===== Selected extract

OK, we all remember the CIA-planted "studies" about the genetic damage caused by LSD. As the mom of two chemically experimental art students, I want to know what I can truthfully tell them about acid. What, if any, are the side effects and risk factors? My main concern is that I have a cousin with schizophrenia, and I remember reading of a possible link with LSD use. My cousin did quite a few drugs so it would be hard to single out one. I've never lied to my kids about my own drug use, and I have some rather fond lysergic memories. But I'm also a responsible adult and would appreciate any input.
Lysergically Nostalgic Mom
Dear Nostalgic Mom,
Although we have no evidence about the role of the CIA, we do know that lots of bad research has been done about the risks of LSD, and publicity of these results has created skeptics like you. We are delighted to discuss the real and dispel the imagined dangers of LSD.
LSD is the abbreviation for lysergic acid diethylamide, a hallucinogen created in the laboratory of Dr. Albert Hoffman of Sandoz Pharmaceuticals. Hoffman, by the way, reported in his journals the first known "acid trip." LSD was popularized by Timothy Leary in the '60s, and has reemerged as a popular recreational drug over the last few years. It causes changes in sensory perception that start with mild feelings of unreality. After an hour or so, it can progress to visual disturbances, including image distortion and hallucinations. The user can also feel like an observer, watching himself or herself doing things.
We can dispel a few concerns immediately. First, the physical effects of LSD are not terribly dangerous to the user if he or she is young and healthy; and overdosing is not a big concern. Second, LSD does not appear to cause genetic damage, and there is no evidence that it causes birth defects in children of women who take it when they are pregnant.
Nevertheless, there are some hazards to using LSD. The most common problem is a bad trip: a feeling of intense fear about being in a scary experience that you can't control, and lasts for hours. LSD is very unpredictable: A person can have an enjoyable trip one time, and a scary one the next time. A visit to the ER and an anxiolytic drug like Valium usually takes care of bad trip. Another obvious hazard is the possibility that you may do something that will hurt you, like jump off a building because you think you can fly. There are many accounts of injuries and some deaths in people who were under the influence of LSD, so you should take this seriously.
Now, on to the schizophrenia-LSD connection. Virtually everybody knows somebody who took LSD and went "permanently insane." This story may be urban myth. But there is some evidence that LSD can trigger a psychotic episode in someone who is already schizophrenic, or it can trigger the first episode in someone who is going in that direction. Since the onset of schizophrenia usually happens during early adulthood, when people are first experimenting with LSD, it can seem like LSD caused the disease. That is not necessarily the case.
Most scientific research has not shown a measurable increase in the incidence of schizophrenia in people who have used LSD. However, some studies have reported psychosis after LSD use in people who were reportedly normal beforehand. In addition, some people have a temporary but severe psychiatric disturbance that lessens over time. We also know that there are more hallucinogen users in psychiatric hospitals than the population at large. So, we are left with the chicken-and-egg question: Did LSD make them crazy or do psychotic people take LSD more frequently than healthy people? The percent of LSD users who wind up with severe psychiatric problems is very small (1 to 5 percent by most estimates), but it is not zero, so there is some risk.
Far more common than the schizophrenia-LSD connection are flashbacks or "post hallucinogen perceptual disorder," which occurs in 30 percent to 50 percent of regular LSD users. They are not usually full hallucinations, but visual disturbances like wavering patterns or images in your peripheral vision. Sometimes they are so severe that they are disabling. Flashbacks usually dwindle with time once someone stops using LSD, but it can take months or even years.
So, the most likely thing users will experience is a bad trip. There is a small likelihood that they will experience more severe psychiatric disturbances, but chances are that a person who was healthy beforehand will remain so. Since schizophrenia does show a strong genetic component, we would certainly advise anyone who has a relative with the disease to avoid the drug. Of course, those with previous psychiatric problems should stay away from LSD and other hallucinogens.

==========
===== Record set

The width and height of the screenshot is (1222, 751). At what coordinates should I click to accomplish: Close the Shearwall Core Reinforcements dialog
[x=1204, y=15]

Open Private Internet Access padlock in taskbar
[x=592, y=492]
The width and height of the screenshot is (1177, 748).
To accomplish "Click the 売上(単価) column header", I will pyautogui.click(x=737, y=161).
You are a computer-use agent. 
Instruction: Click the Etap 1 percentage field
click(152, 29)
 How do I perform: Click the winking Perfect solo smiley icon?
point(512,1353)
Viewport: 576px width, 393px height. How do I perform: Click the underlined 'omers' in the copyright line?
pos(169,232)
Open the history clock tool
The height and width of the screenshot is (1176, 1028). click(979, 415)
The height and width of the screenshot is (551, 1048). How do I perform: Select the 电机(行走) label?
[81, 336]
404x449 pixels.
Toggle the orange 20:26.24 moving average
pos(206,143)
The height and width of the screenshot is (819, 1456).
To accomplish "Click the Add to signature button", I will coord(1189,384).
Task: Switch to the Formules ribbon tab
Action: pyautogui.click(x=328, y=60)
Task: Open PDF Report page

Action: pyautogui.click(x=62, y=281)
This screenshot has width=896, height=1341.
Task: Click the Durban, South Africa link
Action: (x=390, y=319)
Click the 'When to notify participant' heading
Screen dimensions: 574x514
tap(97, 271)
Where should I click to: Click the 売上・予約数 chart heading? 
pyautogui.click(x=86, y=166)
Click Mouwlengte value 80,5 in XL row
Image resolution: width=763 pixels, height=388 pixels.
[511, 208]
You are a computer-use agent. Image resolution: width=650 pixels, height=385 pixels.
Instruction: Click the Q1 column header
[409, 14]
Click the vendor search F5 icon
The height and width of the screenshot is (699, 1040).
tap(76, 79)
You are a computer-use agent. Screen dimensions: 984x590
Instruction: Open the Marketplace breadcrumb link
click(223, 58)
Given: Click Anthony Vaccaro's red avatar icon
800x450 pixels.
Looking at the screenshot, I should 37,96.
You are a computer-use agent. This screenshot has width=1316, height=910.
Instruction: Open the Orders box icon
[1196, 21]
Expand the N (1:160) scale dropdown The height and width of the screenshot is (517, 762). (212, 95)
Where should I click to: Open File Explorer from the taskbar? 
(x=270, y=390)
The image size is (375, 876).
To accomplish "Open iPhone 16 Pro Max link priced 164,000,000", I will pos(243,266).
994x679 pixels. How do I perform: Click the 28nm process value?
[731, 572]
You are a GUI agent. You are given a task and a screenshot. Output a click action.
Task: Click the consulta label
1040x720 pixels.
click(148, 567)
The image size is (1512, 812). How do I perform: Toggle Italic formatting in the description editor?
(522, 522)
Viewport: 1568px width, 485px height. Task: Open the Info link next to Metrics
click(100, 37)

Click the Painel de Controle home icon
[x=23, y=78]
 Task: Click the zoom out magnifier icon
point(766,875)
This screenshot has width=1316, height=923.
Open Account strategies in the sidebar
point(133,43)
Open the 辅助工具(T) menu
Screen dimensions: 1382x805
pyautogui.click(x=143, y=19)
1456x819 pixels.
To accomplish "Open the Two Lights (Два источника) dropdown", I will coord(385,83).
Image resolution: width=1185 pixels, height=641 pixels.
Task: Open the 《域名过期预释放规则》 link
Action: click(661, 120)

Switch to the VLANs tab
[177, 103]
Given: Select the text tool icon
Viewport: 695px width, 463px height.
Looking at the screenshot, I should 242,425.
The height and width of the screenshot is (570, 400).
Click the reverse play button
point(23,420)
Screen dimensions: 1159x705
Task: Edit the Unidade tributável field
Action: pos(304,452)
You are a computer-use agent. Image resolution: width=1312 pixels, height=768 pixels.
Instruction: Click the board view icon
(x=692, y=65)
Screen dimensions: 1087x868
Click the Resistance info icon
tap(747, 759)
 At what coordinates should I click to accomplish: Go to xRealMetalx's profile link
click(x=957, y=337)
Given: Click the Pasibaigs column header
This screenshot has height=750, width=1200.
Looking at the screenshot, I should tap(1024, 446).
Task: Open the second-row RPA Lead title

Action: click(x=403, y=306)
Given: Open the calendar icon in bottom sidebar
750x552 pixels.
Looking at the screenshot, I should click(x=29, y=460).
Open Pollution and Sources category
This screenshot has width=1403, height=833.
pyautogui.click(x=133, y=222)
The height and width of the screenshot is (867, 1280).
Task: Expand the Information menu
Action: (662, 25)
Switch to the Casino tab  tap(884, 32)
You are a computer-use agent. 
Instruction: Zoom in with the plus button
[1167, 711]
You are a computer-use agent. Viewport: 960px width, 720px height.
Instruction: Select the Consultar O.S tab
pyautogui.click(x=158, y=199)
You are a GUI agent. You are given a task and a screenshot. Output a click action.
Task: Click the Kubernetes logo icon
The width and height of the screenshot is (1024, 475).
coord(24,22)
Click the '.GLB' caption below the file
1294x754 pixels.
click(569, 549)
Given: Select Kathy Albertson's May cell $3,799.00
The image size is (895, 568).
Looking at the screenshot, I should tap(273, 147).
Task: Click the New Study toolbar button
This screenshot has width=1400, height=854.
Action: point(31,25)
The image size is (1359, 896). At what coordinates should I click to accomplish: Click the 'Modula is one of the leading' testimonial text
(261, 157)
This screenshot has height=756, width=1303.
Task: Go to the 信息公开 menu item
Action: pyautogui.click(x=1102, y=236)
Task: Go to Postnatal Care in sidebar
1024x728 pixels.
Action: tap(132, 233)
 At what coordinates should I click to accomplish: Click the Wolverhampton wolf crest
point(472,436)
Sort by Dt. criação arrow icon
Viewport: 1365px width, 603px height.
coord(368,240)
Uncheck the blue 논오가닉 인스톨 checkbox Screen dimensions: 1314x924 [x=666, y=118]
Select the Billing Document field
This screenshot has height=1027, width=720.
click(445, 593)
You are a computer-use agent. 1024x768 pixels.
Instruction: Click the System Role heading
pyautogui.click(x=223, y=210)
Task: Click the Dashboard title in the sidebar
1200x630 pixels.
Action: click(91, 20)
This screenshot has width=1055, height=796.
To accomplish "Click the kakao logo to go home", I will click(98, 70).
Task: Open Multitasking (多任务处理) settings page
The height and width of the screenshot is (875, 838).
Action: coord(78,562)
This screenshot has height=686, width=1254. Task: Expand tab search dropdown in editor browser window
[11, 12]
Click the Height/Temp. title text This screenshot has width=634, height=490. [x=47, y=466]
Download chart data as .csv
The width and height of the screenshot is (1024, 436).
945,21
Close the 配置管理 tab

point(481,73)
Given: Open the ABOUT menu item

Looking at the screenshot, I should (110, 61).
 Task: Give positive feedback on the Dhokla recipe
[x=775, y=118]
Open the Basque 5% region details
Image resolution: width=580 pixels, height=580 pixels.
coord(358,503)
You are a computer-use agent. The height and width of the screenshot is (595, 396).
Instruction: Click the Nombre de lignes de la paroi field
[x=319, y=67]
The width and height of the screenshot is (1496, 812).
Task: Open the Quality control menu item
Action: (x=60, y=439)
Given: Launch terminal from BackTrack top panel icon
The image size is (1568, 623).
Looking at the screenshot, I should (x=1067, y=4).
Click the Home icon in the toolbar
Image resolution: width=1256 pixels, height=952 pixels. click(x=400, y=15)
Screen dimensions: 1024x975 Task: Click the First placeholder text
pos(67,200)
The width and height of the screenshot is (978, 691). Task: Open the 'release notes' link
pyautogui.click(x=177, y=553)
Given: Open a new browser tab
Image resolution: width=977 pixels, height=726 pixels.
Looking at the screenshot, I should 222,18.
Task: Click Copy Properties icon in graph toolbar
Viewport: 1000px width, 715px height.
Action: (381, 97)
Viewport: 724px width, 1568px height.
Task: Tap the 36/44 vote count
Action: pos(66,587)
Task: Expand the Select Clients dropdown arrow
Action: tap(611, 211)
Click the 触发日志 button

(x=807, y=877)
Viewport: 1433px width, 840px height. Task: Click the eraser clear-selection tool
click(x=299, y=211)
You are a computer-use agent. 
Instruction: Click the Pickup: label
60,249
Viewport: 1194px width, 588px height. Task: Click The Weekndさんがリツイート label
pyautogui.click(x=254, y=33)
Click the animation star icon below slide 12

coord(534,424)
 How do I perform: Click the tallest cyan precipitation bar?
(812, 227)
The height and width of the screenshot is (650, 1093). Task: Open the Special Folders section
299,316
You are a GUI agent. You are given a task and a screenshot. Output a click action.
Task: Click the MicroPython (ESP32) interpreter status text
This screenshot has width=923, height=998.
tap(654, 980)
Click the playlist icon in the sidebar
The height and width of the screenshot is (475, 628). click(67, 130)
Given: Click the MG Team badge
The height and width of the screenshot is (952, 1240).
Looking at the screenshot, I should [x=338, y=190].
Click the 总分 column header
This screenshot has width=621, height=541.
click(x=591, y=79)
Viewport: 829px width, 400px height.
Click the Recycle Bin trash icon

==========

• Aim of the exercise: In the advice column on LSD, what share of regular LSD users experience flashbacks?

• Your response: 30 percent to 50 percent